**Work to complete**
Below are some records; find each line that carries the word "options" and copy it.

Supplied material START

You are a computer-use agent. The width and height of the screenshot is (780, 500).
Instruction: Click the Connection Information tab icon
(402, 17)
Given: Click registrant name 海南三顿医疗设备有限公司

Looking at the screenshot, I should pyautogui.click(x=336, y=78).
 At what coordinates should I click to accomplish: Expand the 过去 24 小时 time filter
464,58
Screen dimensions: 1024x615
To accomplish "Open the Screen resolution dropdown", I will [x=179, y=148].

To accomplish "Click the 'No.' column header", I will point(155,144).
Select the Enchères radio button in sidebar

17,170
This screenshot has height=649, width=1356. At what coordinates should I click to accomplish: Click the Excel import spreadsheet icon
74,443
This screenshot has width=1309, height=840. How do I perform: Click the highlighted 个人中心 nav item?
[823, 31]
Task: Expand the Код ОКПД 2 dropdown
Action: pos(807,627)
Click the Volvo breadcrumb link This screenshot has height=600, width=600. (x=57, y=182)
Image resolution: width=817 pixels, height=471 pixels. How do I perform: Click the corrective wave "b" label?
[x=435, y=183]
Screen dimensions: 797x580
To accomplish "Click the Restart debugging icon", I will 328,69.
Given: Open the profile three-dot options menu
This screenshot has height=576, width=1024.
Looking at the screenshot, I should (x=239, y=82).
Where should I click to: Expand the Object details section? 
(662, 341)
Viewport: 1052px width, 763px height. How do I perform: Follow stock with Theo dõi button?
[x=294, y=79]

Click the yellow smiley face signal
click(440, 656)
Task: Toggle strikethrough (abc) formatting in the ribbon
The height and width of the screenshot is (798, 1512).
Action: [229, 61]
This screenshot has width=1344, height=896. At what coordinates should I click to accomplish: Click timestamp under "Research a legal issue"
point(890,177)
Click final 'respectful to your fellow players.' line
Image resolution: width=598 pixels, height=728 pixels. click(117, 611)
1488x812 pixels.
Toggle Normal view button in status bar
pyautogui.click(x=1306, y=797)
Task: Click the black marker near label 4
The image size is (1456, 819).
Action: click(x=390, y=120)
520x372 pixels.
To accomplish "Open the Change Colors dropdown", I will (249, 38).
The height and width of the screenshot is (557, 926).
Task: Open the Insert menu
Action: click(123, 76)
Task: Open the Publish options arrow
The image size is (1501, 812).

Supplied material END

**Response area**
Given: Open the profile three-dot options menu
Task: Open the Publish options arrow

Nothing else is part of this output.